■ What needs to be done
The lines from the start of the data up to and including the one with "MY SCHOOL CARD (38, 2548)" should be returned exactly, and nothing else.

■ Given data
========================

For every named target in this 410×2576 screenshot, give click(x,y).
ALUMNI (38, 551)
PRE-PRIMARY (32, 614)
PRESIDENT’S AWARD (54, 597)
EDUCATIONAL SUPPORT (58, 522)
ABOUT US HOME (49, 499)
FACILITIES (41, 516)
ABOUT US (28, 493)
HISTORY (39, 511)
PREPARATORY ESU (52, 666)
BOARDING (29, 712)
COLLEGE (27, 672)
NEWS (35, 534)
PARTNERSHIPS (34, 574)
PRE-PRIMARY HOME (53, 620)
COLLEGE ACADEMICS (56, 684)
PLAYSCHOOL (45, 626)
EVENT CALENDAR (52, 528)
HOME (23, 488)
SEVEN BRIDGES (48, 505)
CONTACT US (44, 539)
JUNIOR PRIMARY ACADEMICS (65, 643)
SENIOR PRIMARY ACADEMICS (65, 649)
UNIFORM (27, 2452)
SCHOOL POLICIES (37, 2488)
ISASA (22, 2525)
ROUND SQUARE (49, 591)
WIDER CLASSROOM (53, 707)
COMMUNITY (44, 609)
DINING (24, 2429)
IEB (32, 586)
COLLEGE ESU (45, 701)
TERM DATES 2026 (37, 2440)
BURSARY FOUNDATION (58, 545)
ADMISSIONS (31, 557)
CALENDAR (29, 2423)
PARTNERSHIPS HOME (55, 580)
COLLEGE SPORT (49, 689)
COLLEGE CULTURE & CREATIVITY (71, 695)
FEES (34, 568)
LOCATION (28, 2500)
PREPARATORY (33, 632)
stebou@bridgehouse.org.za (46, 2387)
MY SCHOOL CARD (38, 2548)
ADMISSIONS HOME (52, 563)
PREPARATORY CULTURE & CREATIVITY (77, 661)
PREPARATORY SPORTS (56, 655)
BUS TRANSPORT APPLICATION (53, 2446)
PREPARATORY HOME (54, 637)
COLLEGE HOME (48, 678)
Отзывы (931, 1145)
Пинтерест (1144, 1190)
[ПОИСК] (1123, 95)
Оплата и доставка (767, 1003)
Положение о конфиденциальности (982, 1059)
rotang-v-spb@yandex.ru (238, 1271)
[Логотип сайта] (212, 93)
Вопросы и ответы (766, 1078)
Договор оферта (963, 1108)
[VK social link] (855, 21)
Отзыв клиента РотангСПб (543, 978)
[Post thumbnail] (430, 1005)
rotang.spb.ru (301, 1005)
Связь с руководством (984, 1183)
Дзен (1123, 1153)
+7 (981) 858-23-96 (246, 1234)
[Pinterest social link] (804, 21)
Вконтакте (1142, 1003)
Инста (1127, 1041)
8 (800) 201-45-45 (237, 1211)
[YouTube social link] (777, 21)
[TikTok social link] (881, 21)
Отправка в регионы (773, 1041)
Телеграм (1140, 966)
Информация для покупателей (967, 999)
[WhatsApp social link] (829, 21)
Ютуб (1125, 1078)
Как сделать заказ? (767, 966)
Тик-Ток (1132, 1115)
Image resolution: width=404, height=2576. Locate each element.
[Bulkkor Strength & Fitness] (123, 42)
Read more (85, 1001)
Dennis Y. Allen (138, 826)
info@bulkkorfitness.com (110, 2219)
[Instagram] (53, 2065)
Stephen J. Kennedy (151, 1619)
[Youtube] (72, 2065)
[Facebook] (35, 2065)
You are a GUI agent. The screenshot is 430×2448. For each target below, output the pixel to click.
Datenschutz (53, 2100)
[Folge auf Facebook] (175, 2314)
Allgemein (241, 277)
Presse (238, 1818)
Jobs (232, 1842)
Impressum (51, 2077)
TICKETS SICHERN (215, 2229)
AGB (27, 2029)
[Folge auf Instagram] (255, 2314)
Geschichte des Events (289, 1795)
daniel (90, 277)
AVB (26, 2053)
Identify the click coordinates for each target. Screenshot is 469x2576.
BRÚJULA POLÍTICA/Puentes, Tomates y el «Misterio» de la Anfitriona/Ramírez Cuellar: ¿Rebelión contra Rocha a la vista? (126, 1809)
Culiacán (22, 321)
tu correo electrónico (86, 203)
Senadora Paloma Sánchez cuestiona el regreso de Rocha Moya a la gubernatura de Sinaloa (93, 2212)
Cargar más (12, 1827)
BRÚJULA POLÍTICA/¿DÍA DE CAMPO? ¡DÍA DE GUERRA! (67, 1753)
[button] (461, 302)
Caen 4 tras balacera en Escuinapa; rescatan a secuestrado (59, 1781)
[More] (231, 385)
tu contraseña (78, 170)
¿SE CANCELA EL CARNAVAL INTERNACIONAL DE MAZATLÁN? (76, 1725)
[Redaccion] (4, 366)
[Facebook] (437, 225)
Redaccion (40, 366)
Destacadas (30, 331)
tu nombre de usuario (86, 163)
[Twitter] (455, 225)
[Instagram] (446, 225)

========================

■ Task solution
For every named target in this 410×2576 screenshot, give click(x,y).
ALUMNI (38, 551)
PRE-PRIMARY (32, 614)
PRESIDENT’S AWARD (54, 597)
EDUCATIONAL SUPPORT (58, 522)
ABOUT US HOME (49, 499)
FACILITIES (41, 516)
ABOUT US (28, 493)
HISTORY (39, 511)
PREPARATORY ESU (52, 666)
BOARDING (29, 712)
COLLEGE (27, 672)
NEWS (35, 534)
PARTNERSHIPS (34, 574)
PRE-PRIMARY HOME (53, 620)
COLLEGE ACADEMICS (56, 684)
PLAYSCHOOL (45, 626)
EVENT CALENDAR (52, 528)
HOME (23, 488)
SEVEN BRIDGES (48, 505)
CONTACT US (44, 539)
JUNIOR PRIMARY ACADEMICS (65, 643)
SENIOR PRIMARY ACADEMICS (65, 649)
UNIFORM (27, 2452)
SCHOOL POLICIES (37, 2488)
ISASA (22, 2525)
ROUND SQUARE (49, 591)
WIDER CLASSROOM (53, 707)
COMMUNITY (44, 609)
DINING (24, 2429)
IEB (32, 586)
COLLEGE ESU (45, 701)
TERM DATES 2026 (37, 2440)
BURSARY FOUNDATION (58, 545)
ADMISSIONS (31, 557)
CALENDAR (29, 2423)
PARTNERSHIPS HOME (55, 580)
COLLEGE SPORT (49, 689)
COLLEGE CULTURE & CREATIVITY (71, 695)
FEES (34, 568)
LOCATION (28, 2500)
PREPARATORY (33, 632)
stebou@bridgehouse.org.za (46, 2387)
MY SCHOOL CARD (38, 2548)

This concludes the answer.